■ **TASK**
Please retype the records below exactly as they stand.

Collected data entries:
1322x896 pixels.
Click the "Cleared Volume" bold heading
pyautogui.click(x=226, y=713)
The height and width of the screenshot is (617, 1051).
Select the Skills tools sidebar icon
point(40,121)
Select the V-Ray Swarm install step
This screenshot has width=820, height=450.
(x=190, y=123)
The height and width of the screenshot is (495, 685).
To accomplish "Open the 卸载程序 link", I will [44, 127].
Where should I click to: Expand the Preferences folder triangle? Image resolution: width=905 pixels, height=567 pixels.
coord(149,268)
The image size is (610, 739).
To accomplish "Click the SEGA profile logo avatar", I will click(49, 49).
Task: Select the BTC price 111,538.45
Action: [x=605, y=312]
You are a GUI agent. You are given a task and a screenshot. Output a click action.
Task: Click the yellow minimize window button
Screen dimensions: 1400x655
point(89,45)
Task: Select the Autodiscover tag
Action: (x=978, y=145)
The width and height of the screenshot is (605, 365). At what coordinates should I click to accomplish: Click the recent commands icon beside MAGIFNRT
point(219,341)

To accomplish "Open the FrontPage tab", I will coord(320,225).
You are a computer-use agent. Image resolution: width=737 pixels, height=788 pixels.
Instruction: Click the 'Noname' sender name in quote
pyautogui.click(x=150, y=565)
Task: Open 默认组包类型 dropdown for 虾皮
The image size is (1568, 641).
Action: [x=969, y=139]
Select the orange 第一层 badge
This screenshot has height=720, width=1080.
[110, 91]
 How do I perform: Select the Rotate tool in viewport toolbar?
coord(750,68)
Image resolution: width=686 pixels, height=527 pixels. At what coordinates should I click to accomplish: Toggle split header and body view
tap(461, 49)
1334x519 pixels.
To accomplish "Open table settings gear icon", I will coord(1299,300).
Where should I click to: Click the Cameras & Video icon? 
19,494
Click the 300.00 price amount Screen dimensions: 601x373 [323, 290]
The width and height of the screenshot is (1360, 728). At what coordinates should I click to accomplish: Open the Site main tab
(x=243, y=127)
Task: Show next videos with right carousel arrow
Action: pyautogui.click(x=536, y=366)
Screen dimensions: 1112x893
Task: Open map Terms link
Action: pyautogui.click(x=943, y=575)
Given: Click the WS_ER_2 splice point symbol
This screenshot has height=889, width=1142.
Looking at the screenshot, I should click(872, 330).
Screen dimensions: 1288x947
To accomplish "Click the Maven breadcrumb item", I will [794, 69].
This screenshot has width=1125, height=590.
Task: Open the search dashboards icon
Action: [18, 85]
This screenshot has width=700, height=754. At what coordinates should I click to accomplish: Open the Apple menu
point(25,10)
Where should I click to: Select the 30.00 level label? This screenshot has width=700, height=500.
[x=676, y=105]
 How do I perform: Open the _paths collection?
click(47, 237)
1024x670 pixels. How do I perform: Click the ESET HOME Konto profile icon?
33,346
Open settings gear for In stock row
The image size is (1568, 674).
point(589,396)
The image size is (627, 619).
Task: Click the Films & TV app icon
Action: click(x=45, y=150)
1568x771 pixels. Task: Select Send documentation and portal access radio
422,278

■ **EXERCISE RESULT**
1322x896 pixels.
Click the "Cleared Volume" bold heading
pyautogui.click(x=226, y=713)
The height and width of the screenshot is (617, 1051).
Select the Skills tools sidebar icon
point(40,121)
Select the V-Ray Swarm install step
This screenshot has width=820, height=450.
(x=190, y=123)
The height and width of the screenshot is (495, 685).
To accomplish "Open the 卸载程序 link", I will [44, 127].
Where should I click to: Expand the Preferences folder triangle? Image resolution: width=905 pixels, height=567 pixels.
coord(149,268)
The image size is (610, 739).
To accomplish "Click the SEGA profile logo avatar", I will click(49, 49).
Task: Select the BTC price 111,538.45
Action: [x=605, y=312]
You are a GUI agent. You are given a task and a screenshot. Output a click action.
Task: Click the yellow minimize window button
Screen dimensions: 1400x655
point(89,45)
Task: Select the Autodiscover tag
Action: (x=978, y=145)
The width and height of the screenshot is (605, 365). At what coordinates should I click to accomplish: Click the recent commands icon beside MAGIFNRT
point(219,341)

To accomplish "Open the FrontPage tab", I will coord(320,225).
You are a computer-use agent. Image resolution: width=737 pixels, height=788 pixels.
Instruction: Click the 'Noname' sender name in quote
pyautogui.click(x=150, y=565)
Task: Open 默认组包类型 dropdown for 虾皮
The image size is (1568, 641).
Action: [x=969, y=139]
Select the orange 第一层 badge
This screenshot has height=720, width=1080.
[110, 91]
 How do I perform: Select the Rotate tool in viewport toolbar?
coord(750,68)
Image resolution: width=686 pixels, height=527 pixels. At what coordinates should I click to accomplish: Toggle split header and body view
tap(461, 49)
1334x519 pixels.
To accomplish "Open table settings gear icon", I will coord(1299,300).
Where should I click to: Click the Cameras & Video icon? 
19,494
Click the 300.00 price amount Screen dimensions: 601x373 [323, 290]
The width and height of the screenshot is (1360, 728). At what coordinates should I click to accomplish: Open the Site main tab
(x=243, y=127)
Task: Show next videos with right carousel arrow
Action: pyautogui.click(x=536, y=366)
Screen dimensions: 1112x893
Task: Open map Terms link
Action: pyautogui.click(x=943, y=575)
Given: Click the WS_ER_2 splice point symbol
This screenshot has height=889, width=1142.
Looking at the screenshot, I should click(872, 330).
Screen dimensions: 1288x947
To accomplish "Click the Maven breadcrumb item", I will [794, 69].
This screenshot has width=1125, height=590.
Task: Open the search dashboards icon
Action: [18, 85]
This screenshot has width=700, height=754. At what coordinates should I click to accomplish: Open the Apple menu
point(25,10)
Where should I click to: Select the 30.00 level label? This screenshot has width=700, height=500.
[x=676, y=105]
 How do I perform: Open the _paths collection?
click(47, 237)
1024x670 pixels. How do I perform: Click the ESET HOME Konto profile icon?
33,346
Open settings gear for In stock row
The image size is (1568, 674).
point(589,396)
The image size is (627, 619).
Task: Click the Films & TV app icon
Action: click(x=45, y=150)
1568x771 pixels. Task: Select Send documentation and portal access radio
422,278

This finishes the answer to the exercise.